Starting with the sequoia, Professor Salzberg described how the short-read sequencing was performed on DNA obtained from a single seed (or pine nut) taken from, at 93.3 meters high, the tallest known sequoia in the world. Importantly, the seed is haploid making the subsequent assembly much easier. In total the team generated 135x genome coverage using short-read sequencing technology. For the long-read nanopore sequencing component, they obtained the DNA from needle tissue taken from the same tree, which in itself was fraught with challenges, not least the requirement to get 100 feet in the air to access the first branch of the tree. Using 13 MinION Flow Cells, Winston Timp’s lab at Johns Hopkins University, who undertook all of the sequencing work, generated over 182 Gb of data across approximately 24 million reads — equating to 22x genome coverage — with a read N50 of 9.5 kb.
Assembly using the short-read data alone provided a contig N50 of 12 kb across 2,507,175 contigs; however, addition of the long-read nanopore data increased the contig N50 to 360 kb, while reducing the number of contigs to less than 50,000 (a 30-fold reduction). Professor Salzberg referred to this genome assembly as Sequoia v1.0 and went on to explain how they have now integrated a Hi-C chromosome conformation capture technique, using the HiRise assembly algorithm, to generate the Sequoia v2.0 assembly. The team at Johns Hopkins University recently applied this technique to generate a chromosome-level assembly of the walnut (Juglans regia L) genome. Comparing the walnut and sequoia nanopore sequencing reads, Professor Salzberg noted that the more recent sequoia reads were significantly longer, reflecting the rapid development of the nanopore technology their laboratory’s sequencing workflow.

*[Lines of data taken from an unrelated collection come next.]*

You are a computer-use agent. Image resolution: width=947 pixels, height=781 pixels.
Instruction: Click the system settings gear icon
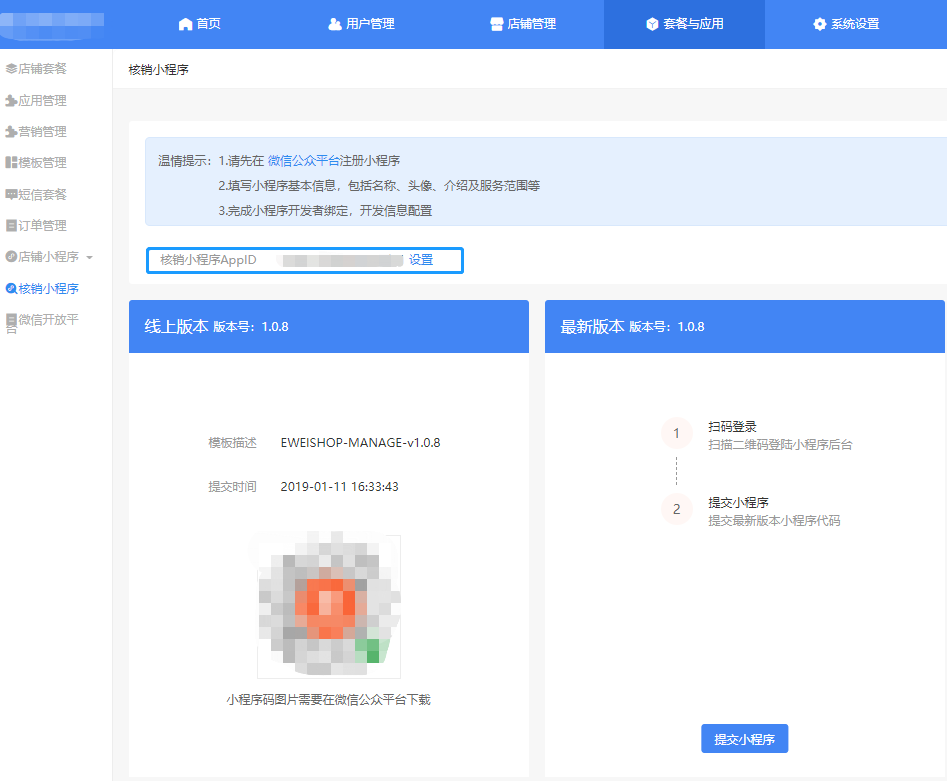[x=820, y=24]
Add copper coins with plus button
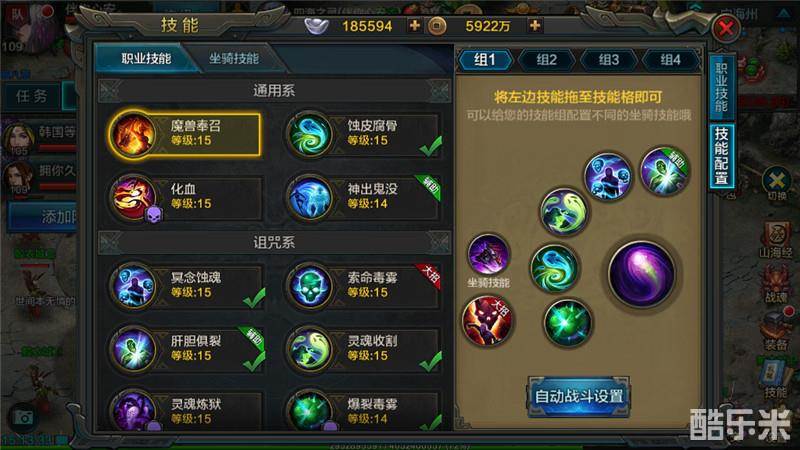The image size is (800, 450). coord(535,26)
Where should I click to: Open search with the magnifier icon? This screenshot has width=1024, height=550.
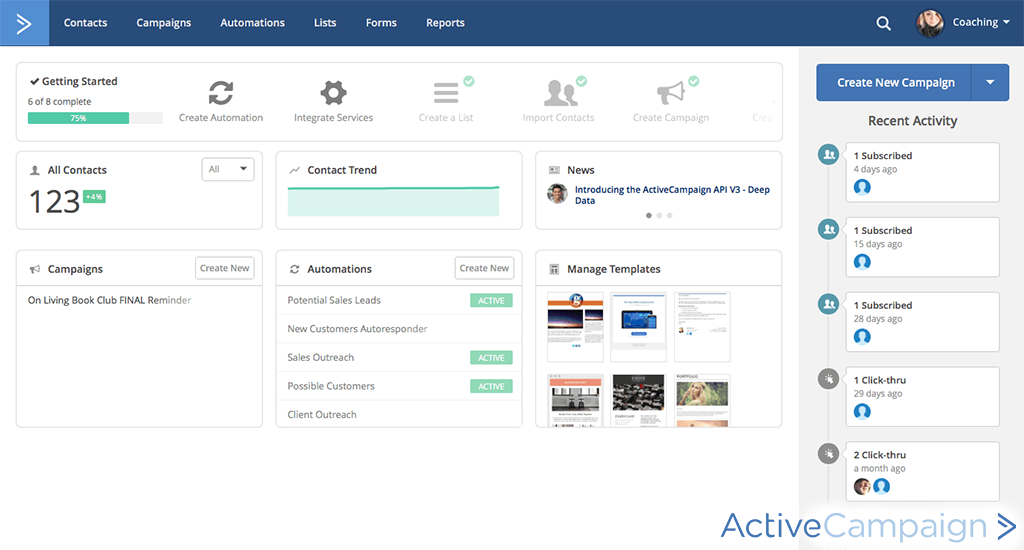coord(883,23)
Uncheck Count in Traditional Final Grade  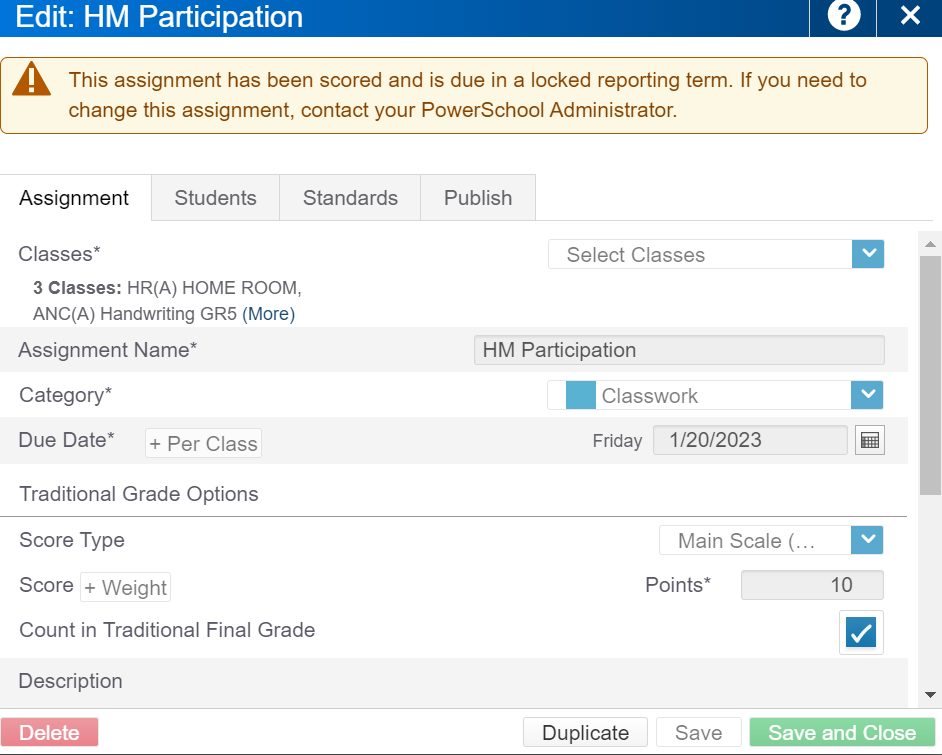pyautogui.click(x=861, y=632)
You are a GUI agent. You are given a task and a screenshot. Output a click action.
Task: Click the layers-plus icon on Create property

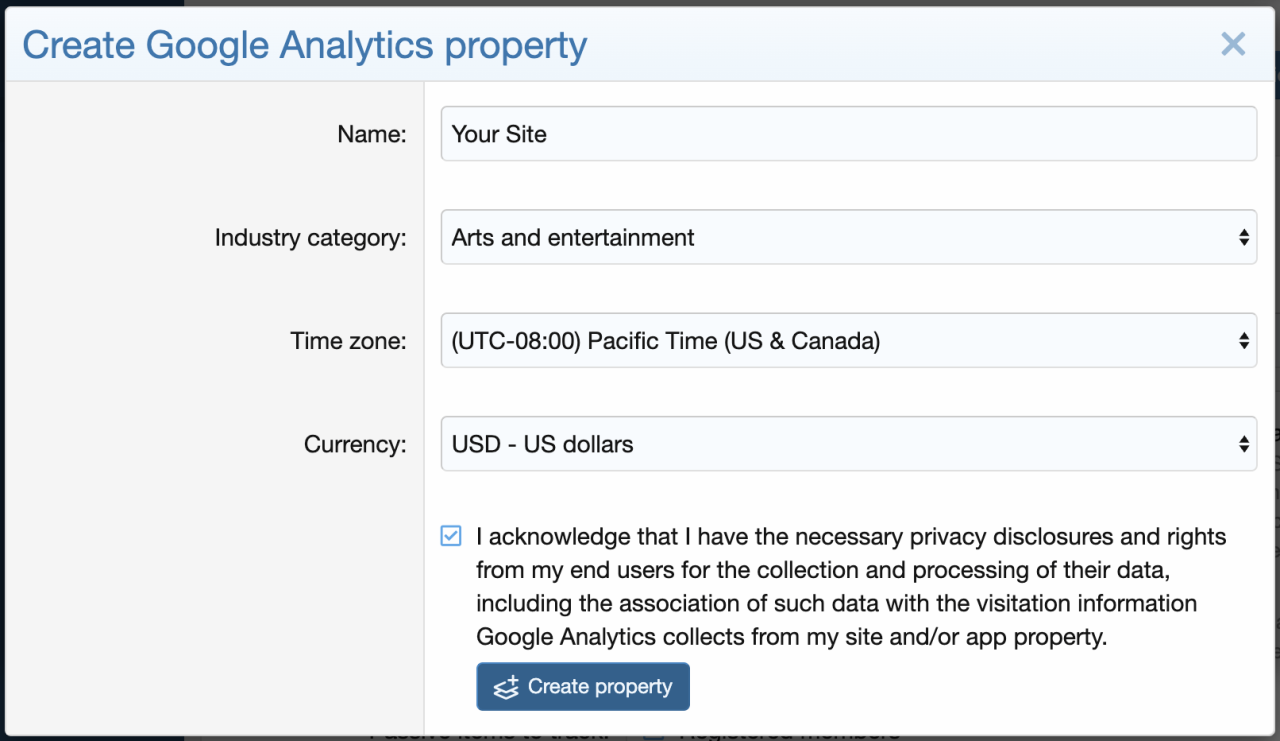click(506, 688)
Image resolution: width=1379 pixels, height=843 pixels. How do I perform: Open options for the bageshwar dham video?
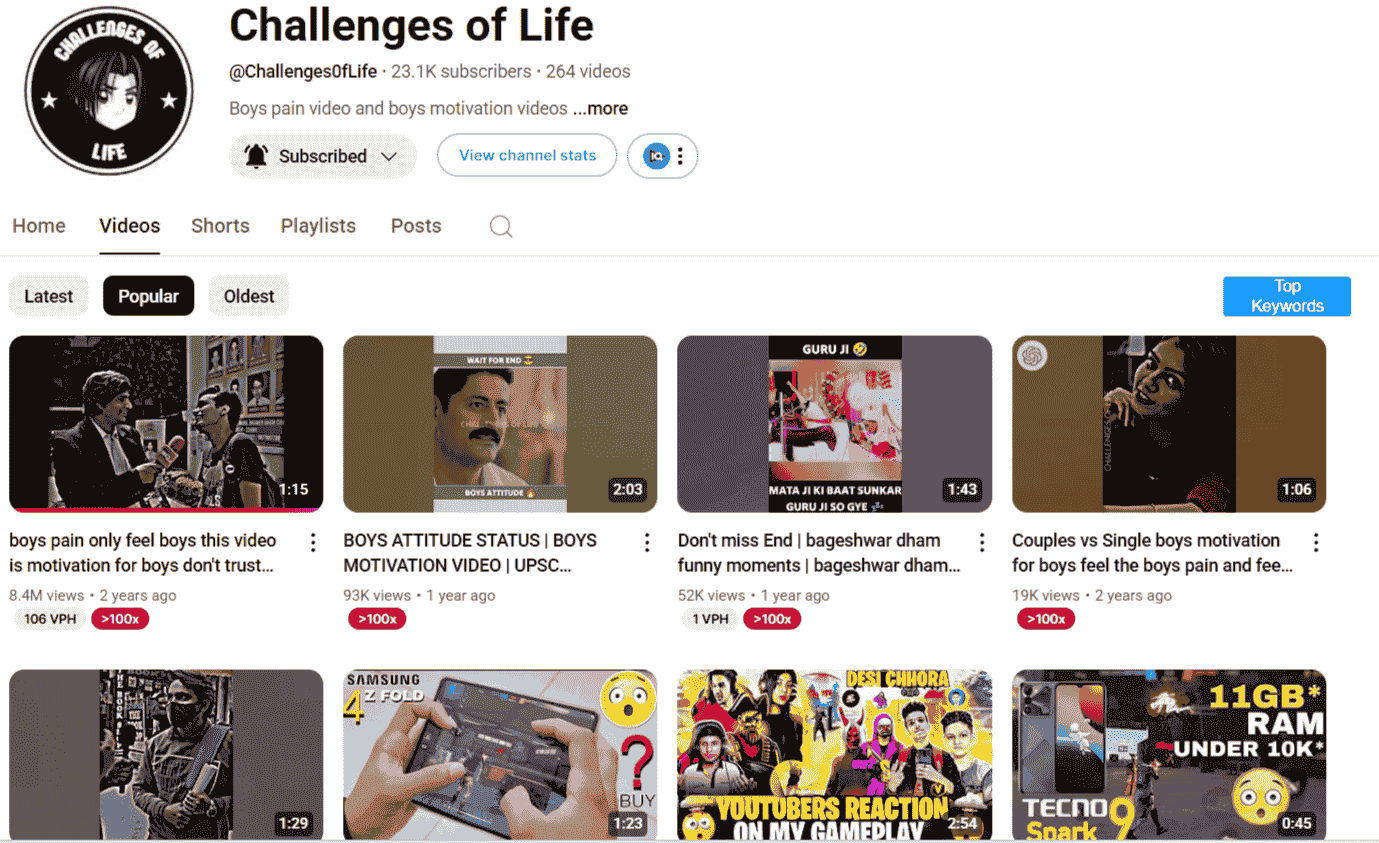click(x=982, y=542)
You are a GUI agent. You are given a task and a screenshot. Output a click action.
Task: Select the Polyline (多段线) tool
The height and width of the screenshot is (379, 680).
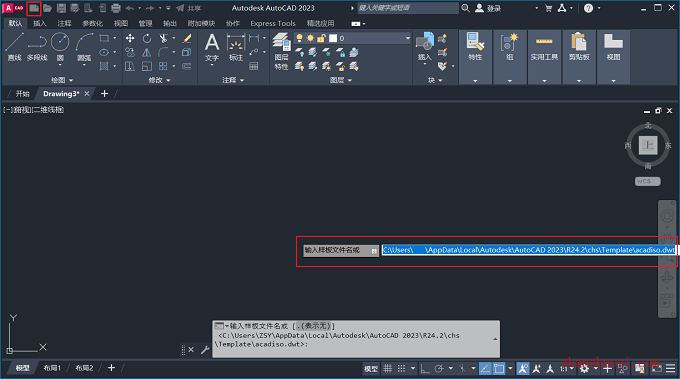coord(37,47)
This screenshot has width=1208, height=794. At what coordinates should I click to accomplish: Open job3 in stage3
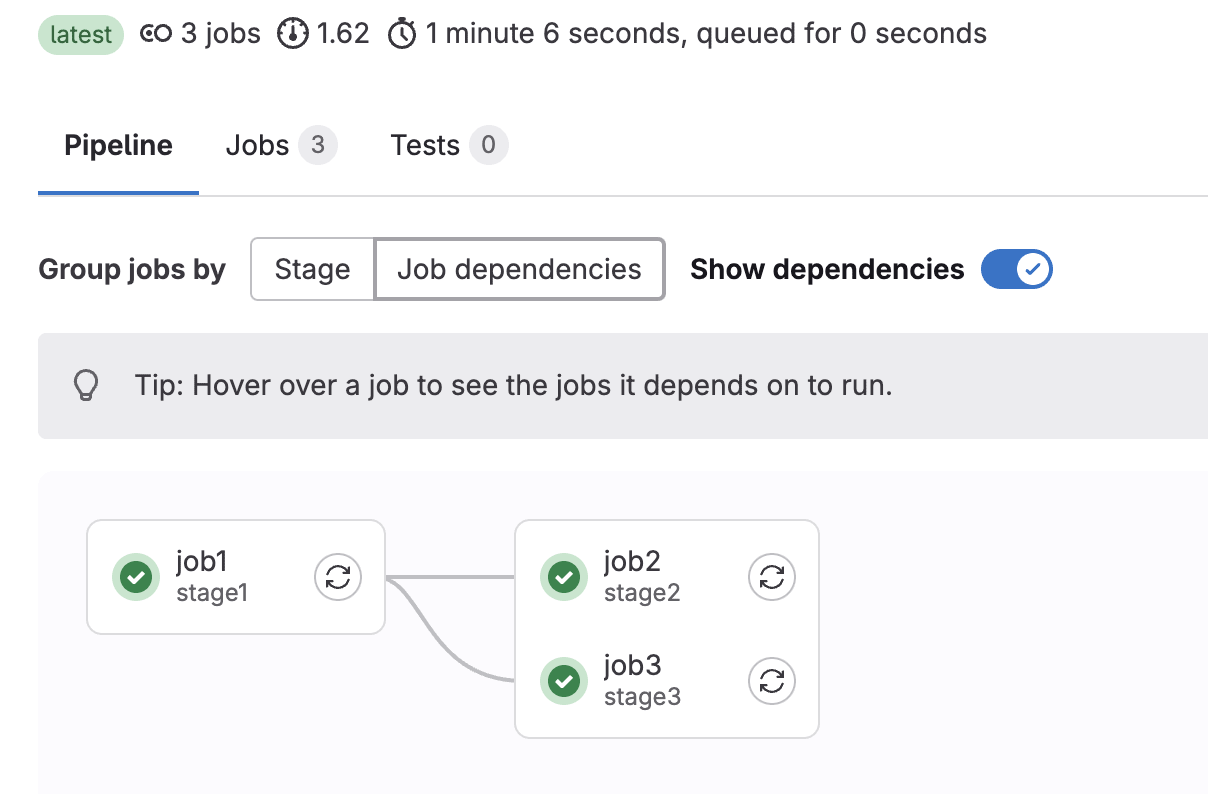(x=632, y=666)
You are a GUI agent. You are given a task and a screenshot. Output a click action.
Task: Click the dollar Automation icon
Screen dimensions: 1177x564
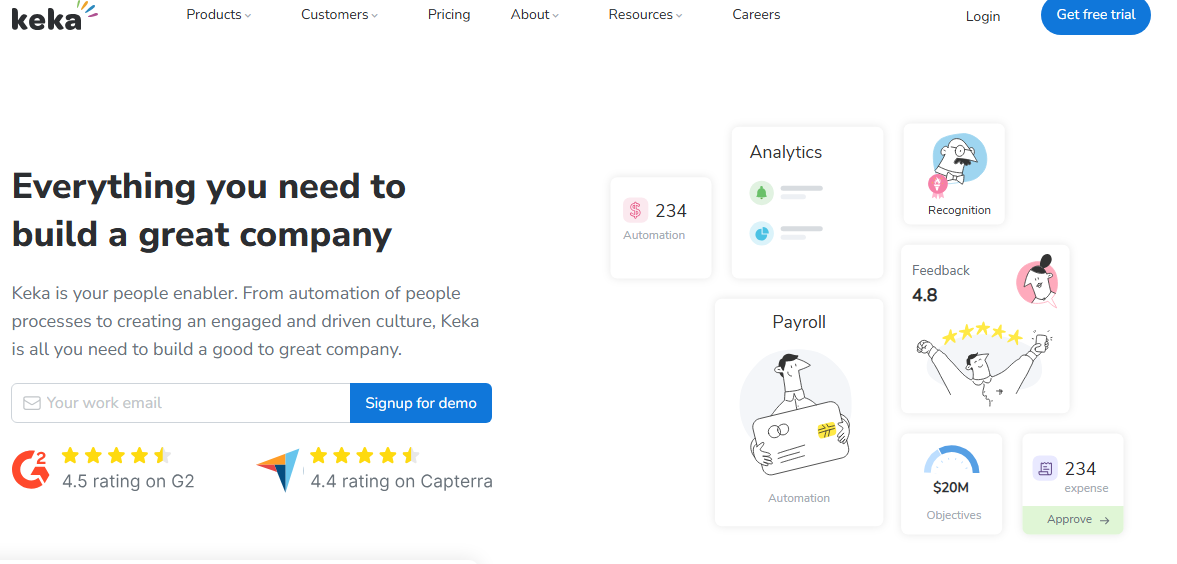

Assembly using the HiRise algorithm generated 11 ‘enormous’ chromosome-size scaffolds of between 171 Mb and 985 Mb in size. Describing such large scaffolds as ‘spectacular’ and ‘transformative’ Professor Salzberg noted that these are the largest scaffolds ever assembled for any genome. He went on to joke that ‘if your genome doesn’t have a chromosome larger than 1 Gb you can’t break this record’. Recent gene annotation of the Sequoia v2.0 genome has identified 37,963 protein coding genes.
Moving on to the coast redwood, Professor Salzburg explained how, at 27 Gb, this organism not only possesses a much larger genome, but is also hexaploid (i.e. six copies of each chromosome), providing an even sterner computational challenge. In total, the team generated 3.2 trillion bases of short-read data and 582 billion bases of nanopore sequencing data, representing 122x and 21x genome coverage respectively. Sequencing of this giant genome was completed in October 2018, and the subsequent assembly took 5-6 months (or approximately 700,000 CPU hours post error correction). Sharing some of the metrics for this redwood v1.0 assembly, Professor Salzberg stated that the largest contig is 2.4 Mb and the N50 contig size is 110 kb. The Hi-C assembly is still ongoing; however, in closing his presentation, Professor Salzberg suggested that using the resulting data it may be possible to split the redwood genome into its three sub-genomes - and welcomed any help with this challenge!
The redwood sequencing also resulted in the identification of a novel fungal genome (Pestalotiopsis sempervirens), which was covered to 26x depth; however, with the sheer volume of data being generated in the lab, the team have not yet had time to write this up.
It is anticipated that this ground-breaking research will significantly enhance our knowledge of these astounding organisms and support conservation and breeding efforts, preserving them for future generations to enjoy.